Magazine Finds OSHA 'Chemically Challenged'OSHA's inaction is even getting to be too much for normally sober occupational health and safety journals. Jerry Laws, editor of Occupational Safety and Health magazine notes that
On Feb. 2, the U.S. Chemical Safety and Hazard Investigation Board formally notified OSHA that it won't quietly accept the cooperative, anti-regulation approach OSHA favors. (I'll get angry letters from some readers over this statement, so watch our magazine's Letters page in upcoming issues.

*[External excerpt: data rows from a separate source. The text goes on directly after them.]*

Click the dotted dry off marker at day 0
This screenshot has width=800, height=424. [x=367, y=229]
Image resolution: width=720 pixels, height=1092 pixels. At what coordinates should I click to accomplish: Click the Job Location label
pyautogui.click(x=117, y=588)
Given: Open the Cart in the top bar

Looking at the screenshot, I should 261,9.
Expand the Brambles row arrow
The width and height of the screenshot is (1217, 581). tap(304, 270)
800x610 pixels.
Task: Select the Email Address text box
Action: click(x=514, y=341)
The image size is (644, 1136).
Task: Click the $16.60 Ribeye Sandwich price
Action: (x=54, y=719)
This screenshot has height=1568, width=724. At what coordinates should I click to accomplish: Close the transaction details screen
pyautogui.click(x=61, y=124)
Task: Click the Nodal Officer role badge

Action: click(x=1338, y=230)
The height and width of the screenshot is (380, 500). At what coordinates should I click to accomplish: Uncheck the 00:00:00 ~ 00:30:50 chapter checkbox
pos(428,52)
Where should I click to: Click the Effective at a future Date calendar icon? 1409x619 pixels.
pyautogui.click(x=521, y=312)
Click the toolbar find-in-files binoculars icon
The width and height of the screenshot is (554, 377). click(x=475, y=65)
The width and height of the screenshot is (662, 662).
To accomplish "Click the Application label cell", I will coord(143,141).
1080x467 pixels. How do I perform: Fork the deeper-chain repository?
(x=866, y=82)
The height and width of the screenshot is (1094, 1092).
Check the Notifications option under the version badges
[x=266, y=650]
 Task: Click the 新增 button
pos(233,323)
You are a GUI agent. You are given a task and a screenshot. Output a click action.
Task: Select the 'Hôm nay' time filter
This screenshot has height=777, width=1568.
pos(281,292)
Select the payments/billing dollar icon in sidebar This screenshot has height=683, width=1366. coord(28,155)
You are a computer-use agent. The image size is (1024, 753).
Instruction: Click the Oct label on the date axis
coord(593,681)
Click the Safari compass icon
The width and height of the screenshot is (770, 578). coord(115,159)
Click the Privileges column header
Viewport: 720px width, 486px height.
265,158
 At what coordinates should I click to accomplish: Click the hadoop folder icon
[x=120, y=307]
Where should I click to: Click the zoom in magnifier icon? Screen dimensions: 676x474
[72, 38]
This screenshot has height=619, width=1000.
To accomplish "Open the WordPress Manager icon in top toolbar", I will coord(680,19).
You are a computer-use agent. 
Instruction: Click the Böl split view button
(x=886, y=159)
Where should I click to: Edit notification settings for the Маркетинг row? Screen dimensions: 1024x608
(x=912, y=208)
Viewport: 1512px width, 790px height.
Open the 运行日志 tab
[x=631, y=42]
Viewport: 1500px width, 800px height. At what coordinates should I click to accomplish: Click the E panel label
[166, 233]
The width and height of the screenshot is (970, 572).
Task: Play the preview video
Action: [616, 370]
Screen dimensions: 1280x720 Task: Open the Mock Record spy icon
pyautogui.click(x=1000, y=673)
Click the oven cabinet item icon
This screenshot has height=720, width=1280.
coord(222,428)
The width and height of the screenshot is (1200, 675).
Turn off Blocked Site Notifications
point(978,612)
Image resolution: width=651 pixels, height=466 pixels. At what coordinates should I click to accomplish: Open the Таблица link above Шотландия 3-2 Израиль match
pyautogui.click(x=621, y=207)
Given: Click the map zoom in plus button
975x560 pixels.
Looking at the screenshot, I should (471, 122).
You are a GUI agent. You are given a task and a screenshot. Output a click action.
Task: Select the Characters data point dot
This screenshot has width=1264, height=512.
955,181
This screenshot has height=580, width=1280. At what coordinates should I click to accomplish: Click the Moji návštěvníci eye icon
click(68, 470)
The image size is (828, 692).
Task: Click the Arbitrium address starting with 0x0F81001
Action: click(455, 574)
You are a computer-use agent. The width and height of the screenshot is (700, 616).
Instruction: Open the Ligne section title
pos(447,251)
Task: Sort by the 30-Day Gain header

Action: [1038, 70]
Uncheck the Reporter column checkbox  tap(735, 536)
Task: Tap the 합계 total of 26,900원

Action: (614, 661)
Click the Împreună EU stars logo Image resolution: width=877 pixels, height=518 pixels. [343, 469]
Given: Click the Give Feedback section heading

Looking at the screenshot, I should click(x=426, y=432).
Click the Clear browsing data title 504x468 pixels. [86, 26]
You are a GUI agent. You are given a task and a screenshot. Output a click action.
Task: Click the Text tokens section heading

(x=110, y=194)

Here's my response: What other description fits an agency that scraps its own proposed regulations on tuberculosis, employer-paid PPE, and a musculoskeletal disorders column on the recordkeeping form, to name a few examples, and instead stays busy signing "alliance" agreements and lowering the bar so it can pad the ranks of its Voluntary Protection Program?)You may remember that in January, the CSB found that OSHA's non-response to their recommendation that the agency revise its Process Safety Management standard to include reactive chemicals to be "unacceptable.
Noting that OSHA had also been dinged by the New York Times at the end of last year, Laws was unimpressed with OSHA director John Henshaws response to the CSB determination:
Henshaw had a quick answer ready when The Times focused on his agency's weak enforcement in fatality cases. He quickly answered [CSB Chairman Carolyn] Merritt, as well: "Our comprehensive approach to address hazards is a sound one. . . . We welcome the opportunity to continue to work with the Board and would consider further information they provide us." He could answer even faster by simply telling the truth: We aren't in the business of writing new rules.And sometimes I think Confined Space is the only publication out there that sees OSHA for what it's really become. Welcome to the crowd, Jerry.